Old Person 2: Well, she says she doesn’t eat sweets.
Old Person 3: Well, she’s eating something–because she’s HUGE!
One spout too many, a few too many times waiting for one hundred years, and you might be tempted to miss the good stuff.
Lucky for me, I’ve seen that, too.
At the current ‘home,’ my grandma has taken up with a group of women we adore. At eighty-two years of age, my grandma is the baby; the others clock in at least a decade older. Phoebe, Zoe (Evelyn), Agnes, Lois, Dona, and Donna–the old girls. They’re admired and learned, with just enough spunk to keep things fun; they’re just the type of people we’d choose as friends.
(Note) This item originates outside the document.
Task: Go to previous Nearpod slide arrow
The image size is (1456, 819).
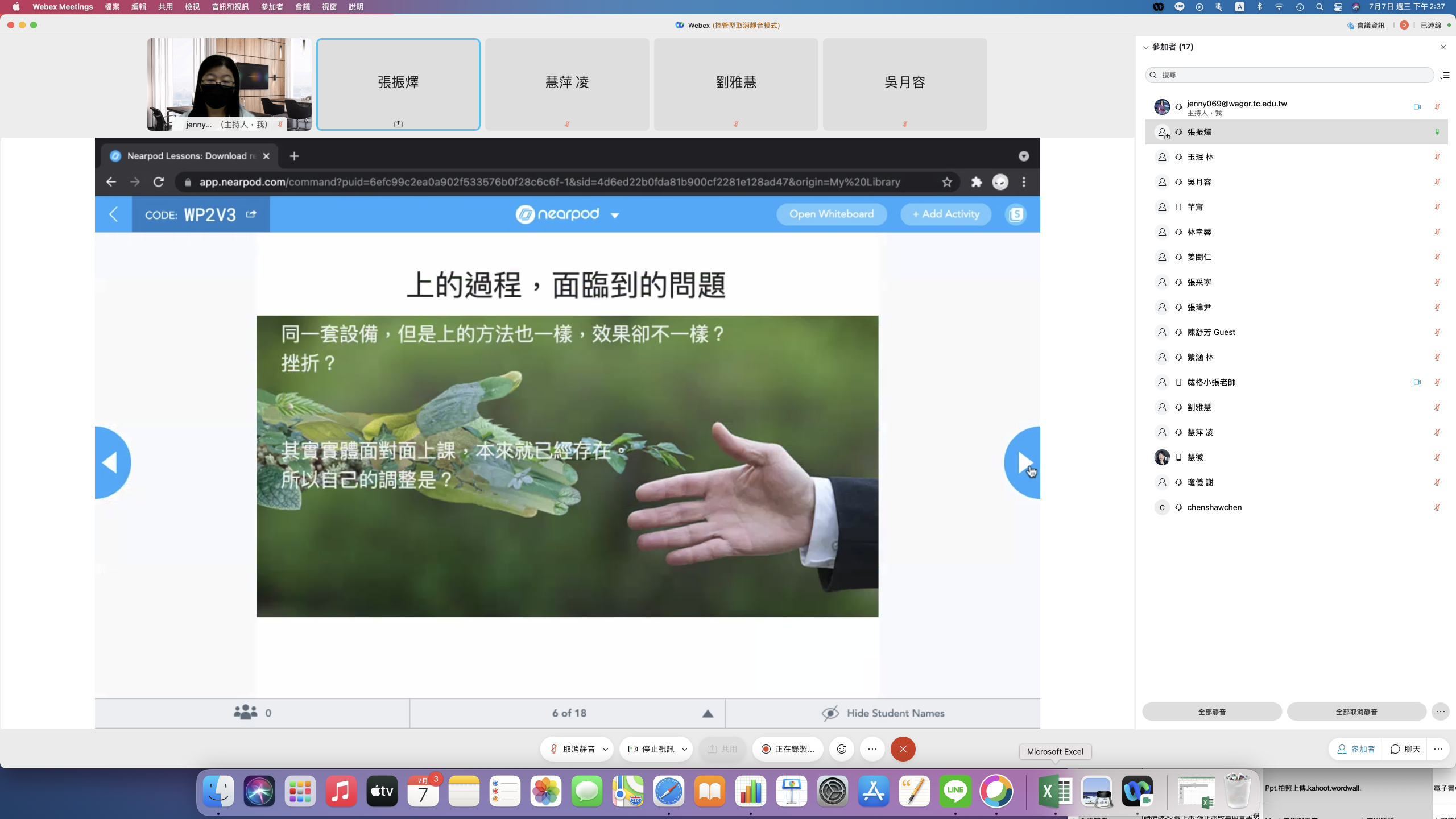Action: 111,462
Over the last few years, during meals and concerts, teas and conversations, they’ve taught us a thing or two about life:
Wear the shoes . . .
Dance, while you can . . .
Learn something new, every day . . .
Laugh, as much and as often as you can . . .
In other words, enjoy it.
When you’re young, it’s always something–you’re too fat or haven’t enough curves, your pores are too big, your lips too small, you’re too hurried, there’s not a thing to do. But the old girls are quick to remind: just enjoy it–enjoy the mere fact that you’re young (which, I might add, appears to be anything under the age of eighty).
So yes, the aged can teach us a thing or two. Why? Because they’ve been there. They’ve been through financial crises and mid-life crises; they’ve been through wars and rumors of wars; they’ve lived in freedom and had most of it taken away. Yet they continue on, as best they can.
In my book, that’s a pretty good reason to offer a little respect.